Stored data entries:

%%

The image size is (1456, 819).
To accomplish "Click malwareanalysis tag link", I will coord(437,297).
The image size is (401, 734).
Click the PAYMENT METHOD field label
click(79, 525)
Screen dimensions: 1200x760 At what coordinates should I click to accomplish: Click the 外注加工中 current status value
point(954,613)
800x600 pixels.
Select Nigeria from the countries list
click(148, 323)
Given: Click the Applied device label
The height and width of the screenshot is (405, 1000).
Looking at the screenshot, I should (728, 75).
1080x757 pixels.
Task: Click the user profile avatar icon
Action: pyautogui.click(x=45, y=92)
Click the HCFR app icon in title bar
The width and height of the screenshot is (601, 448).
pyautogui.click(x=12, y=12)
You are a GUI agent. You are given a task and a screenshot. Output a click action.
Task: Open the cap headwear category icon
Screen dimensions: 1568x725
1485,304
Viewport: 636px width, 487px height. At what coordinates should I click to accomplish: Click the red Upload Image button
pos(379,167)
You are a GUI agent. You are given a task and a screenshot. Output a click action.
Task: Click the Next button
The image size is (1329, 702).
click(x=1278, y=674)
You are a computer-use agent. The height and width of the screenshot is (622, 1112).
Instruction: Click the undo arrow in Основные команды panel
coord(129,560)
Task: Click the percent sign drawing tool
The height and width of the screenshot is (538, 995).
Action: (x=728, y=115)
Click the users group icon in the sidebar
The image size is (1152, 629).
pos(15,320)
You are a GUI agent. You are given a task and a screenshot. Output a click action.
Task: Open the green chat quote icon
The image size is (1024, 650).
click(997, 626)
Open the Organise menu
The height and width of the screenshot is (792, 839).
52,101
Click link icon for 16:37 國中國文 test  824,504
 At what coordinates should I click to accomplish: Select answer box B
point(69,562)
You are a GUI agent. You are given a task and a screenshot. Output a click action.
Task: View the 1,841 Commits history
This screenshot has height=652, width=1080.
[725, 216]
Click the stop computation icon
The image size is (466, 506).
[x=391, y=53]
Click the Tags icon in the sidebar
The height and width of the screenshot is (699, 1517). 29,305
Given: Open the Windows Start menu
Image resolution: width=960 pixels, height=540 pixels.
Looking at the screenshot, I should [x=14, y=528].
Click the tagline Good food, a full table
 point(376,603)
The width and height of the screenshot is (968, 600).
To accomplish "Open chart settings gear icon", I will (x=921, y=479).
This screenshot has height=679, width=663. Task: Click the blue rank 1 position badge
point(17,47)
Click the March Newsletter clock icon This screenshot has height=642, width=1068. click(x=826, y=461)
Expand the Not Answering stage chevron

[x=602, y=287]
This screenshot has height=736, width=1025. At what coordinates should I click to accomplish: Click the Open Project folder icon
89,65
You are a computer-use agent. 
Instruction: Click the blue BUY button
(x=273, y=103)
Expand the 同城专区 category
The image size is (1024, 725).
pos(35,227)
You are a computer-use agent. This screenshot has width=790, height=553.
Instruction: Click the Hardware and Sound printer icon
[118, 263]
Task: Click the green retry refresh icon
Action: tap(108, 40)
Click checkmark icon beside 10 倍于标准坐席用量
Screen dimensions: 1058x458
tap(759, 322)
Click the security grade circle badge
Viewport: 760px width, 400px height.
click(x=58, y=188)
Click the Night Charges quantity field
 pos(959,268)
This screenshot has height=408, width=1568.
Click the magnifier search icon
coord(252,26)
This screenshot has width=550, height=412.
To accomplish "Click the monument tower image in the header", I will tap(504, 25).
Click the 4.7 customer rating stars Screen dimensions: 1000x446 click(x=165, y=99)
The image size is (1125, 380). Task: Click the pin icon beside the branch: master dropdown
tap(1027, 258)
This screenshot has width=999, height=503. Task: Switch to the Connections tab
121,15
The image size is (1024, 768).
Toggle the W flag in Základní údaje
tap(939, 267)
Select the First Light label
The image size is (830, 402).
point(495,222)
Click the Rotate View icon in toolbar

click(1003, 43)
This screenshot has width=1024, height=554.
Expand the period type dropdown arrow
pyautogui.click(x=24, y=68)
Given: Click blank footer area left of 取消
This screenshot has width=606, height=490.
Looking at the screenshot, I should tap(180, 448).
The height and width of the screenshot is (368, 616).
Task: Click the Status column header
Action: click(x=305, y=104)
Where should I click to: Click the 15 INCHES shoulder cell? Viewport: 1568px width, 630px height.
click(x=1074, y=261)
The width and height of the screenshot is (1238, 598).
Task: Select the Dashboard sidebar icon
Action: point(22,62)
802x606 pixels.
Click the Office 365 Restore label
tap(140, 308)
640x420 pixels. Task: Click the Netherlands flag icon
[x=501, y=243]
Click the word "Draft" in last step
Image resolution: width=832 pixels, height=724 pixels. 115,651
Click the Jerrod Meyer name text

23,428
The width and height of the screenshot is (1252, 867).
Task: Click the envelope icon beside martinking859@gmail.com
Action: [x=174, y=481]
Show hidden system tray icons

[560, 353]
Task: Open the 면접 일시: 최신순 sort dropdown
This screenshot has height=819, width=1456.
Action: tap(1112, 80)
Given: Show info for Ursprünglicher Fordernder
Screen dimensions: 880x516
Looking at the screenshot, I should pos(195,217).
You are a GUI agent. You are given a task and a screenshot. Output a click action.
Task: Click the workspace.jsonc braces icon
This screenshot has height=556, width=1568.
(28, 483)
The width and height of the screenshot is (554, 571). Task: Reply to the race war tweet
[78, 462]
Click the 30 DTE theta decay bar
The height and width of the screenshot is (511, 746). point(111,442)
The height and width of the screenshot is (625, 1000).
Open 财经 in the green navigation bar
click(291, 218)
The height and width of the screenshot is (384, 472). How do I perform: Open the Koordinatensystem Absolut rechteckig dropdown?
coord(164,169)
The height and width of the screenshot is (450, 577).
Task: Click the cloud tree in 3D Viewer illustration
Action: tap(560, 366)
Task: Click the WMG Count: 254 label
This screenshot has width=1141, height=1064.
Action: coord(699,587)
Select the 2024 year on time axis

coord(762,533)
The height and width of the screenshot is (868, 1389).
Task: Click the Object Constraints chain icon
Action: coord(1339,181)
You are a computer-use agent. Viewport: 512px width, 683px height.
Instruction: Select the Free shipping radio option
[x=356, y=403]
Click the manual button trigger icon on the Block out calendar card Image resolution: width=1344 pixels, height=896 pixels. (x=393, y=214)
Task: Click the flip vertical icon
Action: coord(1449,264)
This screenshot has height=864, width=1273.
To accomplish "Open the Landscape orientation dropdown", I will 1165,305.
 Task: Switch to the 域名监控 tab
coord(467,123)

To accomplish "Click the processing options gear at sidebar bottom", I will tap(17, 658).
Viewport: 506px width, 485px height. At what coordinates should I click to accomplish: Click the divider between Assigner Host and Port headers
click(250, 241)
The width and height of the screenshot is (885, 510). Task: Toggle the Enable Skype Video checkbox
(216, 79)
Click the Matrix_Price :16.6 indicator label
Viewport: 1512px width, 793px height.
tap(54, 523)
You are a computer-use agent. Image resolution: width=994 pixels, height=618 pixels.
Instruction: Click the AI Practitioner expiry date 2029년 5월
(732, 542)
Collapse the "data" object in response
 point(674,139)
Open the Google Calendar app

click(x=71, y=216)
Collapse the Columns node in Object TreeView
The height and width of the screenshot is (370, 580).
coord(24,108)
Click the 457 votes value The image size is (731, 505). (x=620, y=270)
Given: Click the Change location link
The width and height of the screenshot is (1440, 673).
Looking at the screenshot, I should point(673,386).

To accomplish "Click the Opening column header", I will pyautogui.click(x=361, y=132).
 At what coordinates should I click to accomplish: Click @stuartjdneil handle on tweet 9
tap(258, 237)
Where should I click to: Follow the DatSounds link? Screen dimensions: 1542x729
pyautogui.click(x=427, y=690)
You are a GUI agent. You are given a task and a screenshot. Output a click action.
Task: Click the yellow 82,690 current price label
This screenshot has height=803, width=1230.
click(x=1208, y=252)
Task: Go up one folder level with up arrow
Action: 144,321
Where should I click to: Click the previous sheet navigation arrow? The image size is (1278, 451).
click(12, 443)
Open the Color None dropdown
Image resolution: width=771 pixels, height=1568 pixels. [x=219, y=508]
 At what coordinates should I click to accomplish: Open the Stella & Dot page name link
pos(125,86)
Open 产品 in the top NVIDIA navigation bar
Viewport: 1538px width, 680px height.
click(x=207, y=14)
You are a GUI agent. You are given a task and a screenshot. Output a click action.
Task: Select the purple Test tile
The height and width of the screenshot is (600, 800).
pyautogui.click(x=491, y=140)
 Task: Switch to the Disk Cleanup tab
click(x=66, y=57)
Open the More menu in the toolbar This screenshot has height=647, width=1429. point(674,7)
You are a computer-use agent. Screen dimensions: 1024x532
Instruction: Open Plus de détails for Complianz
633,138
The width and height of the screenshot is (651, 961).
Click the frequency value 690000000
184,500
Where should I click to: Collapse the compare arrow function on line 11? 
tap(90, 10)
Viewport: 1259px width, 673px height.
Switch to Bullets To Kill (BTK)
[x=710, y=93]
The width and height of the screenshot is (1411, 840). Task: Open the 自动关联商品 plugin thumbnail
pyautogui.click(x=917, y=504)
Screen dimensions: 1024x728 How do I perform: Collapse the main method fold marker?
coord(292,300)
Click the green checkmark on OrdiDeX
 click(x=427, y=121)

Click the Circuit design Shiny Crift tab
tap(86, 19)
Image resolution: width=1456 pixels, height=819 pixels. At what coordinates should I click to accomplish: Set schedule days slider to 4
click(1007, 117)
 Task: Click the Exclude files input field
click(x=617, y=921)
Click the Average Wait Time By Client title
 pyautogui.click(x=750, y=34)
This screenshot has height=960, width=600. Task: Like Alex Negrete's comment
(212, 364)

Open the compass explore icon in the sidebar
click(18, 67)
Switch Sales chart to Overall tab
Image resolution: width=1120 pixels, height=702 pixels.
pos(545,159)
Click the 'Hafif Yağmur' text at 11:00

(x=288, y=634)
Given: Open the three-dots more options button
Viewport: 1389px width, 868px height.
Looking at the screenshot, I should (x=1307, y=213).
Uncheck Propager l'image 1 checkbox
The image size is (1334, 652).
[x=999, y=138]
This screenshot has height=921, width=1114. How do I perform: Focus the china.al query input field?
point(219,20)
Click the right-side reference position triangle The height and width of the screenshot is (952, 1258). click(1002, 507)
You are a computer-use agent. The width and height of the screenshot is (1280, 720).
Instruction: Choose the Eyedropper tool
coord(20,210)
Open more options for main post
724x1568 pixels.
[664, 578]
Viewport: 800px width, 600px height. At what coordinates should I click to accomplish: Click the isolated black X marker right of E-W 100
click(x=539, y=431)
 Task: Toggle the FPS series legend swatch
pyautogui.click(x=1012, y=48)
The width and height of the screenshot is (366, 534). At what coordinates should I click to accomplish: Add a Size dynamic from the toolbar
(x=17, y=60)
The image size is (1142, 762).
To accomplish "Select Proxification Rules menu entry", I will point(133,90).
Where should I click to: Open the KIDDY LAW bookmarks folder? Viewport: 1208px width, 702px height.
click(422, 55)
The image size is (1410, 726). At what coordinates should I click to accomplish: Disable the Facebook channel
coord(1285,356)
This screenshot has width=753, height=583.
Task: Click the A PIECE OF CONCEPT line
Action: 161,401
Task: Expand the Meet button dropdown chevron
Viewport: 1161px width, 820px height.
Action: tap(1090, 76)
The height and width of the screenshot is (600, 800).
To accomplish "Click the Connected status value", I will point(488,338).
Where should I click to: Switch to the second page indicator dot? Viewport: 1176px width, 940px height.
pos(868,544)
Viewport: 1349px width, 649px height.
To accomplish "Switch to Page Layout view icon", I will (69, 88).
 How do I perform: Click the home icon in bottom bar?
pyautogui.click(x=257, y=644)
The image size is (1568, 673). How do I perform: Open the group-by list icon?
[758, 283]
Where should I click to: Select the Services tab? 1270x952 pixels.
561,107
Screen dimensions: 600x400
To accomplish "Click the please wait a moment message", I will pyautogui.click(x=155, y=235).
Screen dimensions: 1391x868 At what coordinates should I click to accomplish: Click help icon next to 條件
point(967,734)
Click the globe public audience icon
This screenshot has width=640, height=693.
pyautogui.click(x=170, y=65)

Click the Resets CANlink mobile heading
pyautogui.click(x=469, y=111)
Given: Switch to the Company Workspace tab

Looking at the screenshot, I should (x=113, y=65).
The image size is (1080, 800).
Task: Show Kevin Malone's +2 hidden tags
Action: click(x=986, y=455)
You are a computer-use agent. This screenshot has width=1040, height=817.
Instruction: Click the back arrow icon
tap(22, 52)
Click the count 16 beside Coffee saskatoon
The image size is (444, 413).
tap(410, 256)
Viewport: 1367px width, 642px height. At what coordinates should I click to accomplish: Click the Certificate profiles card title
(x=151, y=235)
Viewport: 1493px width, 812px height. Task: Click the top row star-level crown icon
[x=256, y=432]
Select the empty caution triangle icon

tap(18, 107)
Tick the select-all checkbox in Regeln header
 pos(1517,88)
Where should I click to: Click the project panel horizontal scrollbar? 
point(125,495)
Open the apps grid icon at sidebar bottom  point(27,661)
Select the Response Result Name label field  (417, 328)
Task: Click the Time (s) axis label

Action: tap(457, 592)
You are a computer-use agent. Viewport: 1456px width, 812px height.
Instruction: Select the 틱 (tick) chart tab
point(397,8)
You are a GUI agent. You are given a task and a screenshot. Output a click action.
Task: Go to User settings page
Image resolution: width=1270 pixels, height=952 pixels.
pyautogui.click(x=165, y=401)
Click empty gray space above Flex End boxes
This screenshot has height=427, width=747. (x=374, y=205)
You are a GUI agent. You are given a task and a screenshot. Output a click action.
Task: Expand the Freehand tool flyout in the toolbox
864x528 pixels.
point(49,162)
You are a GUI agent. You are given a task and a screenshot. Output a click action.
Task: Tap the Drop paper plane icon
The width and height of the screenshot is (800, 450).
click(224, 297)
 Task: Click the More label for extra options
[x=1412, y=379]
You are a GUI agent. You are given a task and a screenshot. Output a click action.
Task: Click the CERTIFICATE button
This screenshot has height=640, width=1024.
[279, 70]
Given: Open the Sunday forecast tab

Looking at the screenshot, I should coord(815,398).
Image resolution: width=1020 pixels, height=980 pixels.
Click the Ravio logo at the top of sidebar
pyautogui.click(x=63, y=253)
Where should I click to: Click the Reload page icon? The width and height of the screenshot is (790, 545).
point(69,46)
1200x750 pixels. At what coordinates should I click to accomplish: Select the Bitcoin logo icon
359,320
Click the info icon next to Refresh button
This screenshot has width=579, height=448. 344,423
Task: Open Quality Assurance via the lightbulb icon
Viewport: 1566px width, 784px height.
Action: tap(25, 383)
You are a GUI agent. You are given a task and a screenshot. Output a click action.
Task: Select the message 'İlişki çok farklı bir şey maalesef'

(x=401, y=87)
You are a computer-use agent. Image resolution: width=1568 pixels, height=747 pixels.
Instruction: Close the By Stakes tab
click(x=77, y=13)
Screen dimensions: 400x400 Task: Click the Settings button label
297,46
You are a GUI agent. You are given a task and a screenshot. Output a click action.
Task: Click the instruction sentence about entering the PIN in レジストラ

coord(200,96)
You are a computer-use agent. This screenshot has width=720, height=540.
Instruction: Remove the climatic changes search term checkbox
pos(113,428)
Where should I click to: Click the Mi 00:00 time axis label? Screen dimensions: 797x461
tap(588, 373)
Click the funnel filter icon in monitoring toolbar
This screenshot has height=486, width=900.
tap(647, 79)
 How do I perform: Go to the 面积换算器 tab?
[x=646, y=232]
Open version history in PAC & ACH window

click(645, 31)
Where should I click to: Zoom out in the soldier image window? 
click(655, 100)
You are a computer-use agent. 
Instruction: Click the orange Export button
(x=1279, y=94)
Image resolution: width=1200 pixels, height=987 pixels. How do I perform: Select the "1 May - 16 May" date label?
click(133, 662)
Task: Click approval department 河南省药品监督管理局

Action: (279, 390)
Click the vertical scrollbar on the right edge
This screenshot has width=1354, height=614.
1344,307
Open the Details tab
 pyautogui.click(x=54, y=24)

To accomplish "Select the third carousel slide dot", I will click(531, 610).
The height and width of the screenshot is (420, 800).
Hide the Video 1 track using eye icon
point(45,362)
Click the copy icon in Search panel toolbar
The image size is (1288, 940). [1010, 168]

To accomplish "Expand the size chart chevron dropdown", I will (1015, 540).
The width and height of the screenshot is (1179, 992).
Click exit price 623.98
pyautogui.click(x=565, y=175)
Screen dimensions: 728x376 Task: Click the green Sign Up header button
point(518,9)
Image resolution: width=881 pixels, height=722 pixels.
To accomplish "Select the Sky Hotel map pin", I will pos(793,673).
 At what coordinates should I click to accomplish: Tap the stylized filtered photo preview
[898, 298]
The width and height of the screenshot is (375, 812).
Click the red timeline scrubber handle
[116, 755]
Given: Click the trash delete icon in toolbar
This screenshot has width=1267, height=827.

%%

> Goal of the exercise
Lines above that have "computer": copy each of them.

> Output for this task
You are a computer-use agent. The height and width of the screenshot is (622, 1112).
You are a computer-use agent. 
You are a computer-use agent. This screenshot has width=790, height=553.
You are a computer-use agent. Viewport: 512px width, 683px height.
You are a computer-use agent. Image resolution: width=994 pixels, height=618 pixels.
You are a computer-use agent. Screen dimensions: 1024x532
You are a computer-use agent. The width and height of the screenshot is (1280, 720).
You are a computer-use agent. This screenshot has width=1040, height=817.
You are a computer-use agent. Viewport: 1456px width, 812px height.
You are a computer-use agent. Image resolution: width=1568 pixels, height=747 pixels.
You are a computer-use agent. This screenshot has width=720, height=540.
You are a computer-use agent. 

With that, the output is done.